→ **TASK BRIEF**:
Among the lines below, count those with "Locate". Give the total alone.
[[ GIVEN DATA open ]]
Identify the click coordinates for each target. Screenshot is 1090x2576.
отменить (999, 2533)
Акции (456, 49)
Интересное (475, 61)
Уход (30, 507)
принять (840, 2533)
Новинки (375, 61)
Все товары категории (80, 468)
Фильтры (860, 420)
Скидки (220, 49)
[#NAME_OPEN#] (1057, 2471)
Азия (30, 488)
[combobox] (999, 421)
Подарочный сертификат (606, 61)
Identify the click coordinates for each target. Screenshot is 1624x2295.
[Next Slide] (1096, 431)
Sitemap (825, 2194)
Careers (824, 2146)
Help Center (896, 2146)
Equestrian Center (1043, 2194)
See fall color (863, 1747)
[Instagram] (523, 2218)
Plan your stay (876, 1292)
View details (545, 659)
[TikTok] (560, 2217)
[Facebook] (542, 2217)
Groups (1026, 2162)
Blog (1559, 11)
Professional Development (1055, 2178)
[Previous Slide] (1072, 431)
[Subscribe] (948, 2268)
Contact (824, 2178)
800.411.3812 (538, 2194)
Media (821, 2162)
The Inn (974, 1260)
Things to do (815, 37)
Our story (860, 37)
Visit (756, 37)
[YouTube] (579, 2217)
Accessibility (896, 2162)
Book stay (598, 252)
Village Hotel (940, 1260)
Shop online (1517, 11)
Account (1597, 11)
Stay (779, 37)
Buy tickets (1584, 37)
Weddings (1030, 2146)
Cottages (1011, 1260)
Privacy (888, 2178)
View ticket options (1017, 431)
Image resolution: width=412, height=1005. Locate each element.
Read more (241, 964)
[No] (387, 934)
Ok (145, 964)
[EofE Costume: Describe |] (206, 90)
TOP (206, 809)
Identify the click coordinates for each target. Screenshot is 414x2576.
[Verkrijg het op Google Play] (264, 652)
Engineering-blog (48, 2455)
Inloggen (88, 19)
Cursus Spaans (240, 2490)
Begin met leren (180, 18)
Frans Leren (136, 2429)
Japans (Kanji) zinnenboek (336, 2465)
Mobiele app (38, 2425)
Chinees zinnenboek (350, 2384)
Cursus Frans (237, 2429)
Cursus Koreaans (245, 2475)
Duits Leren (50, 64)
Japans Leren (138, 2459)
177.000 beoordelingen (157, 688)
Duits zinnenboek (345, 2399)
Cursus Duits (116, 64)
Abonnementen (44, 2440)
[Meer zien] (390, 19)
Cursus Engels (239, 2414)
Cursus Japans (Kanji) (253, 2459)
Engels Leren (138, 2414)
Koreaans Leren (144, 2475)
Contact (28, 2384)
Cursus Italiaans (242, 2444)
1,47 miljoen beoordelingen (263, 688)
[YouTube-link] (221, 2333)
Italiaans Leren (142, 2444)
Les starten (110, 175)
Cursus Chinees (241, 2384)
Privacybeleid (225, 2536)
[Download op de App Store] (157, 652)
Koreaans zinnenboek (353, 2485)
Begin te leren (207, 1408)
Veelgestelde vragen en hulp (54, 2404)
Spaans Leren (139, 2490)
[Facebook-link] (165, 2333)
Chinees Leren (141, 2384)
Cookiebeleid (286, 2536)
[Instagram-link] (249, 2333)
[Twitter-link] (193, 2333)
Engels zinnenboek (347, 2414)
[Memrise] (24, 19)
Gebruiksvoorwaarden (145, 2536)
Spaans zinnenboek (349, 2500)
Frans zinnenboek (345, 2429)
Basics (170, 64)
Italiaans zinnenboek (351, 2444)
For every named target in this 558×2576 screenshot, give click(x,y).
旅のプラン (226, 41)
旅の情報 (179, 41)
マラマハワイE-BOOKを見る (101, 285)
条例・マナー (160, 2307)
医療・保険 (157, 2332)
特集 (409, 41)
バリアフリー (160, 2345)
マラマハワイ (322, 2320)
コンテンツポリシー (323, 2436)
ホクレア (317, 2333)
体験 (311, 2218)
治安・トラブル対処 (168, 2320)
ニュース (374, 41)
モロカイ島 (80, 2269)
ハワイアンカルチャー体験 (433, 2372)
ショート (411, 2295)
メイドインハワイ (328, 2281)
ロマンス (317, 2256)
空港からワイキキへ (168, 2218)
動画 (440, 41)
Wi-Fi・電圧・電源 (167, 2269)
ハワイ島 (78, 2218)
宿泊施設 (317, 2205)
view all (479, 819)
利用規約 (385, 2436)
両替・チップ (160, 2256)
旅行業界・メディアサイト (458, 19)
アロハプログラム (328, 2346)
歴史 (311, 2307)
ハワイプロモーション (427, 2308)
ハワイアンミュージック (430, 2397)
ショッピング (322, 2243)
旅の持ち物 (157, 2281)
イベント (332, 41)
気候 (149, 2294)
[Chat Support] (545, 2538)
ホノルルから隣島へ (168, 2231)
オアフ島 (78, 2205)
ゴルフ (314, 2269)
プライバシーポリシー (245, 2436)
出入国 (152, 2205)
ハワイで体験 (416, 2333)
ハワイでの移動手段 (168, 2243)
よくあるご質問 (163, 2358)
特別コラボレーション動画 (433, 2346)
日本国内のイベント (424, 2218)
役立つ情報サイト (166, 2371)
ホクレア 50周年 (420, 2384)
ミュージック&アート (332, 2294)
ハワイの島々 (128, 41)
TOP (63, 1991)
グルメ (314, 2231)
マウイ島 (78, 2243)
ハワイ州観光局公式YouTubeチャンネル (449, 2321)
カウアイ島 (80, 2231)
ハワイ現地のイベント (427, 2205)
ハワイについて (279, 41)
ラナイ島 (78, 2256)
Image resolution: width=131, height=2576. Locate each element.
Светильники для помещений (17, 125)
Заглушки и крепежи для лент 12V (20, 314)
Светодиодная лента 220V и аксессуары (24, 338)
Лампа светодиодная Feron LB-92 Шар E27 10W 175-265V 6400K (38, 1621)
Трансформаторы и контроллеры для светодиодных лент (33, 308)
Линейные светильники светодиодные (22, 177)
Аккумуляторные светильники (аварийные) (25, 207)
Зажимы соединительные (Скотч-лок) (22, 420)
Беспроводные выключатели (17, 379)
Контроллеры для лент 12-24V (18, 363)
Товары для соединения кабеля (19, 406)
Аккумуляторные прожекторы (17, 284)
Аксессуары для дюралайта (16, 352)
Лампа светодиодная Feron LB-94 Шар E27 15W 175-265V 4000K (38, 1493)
[[ GIVEN DATA closed ]]
→ **THE COMPLETED TASK**:
2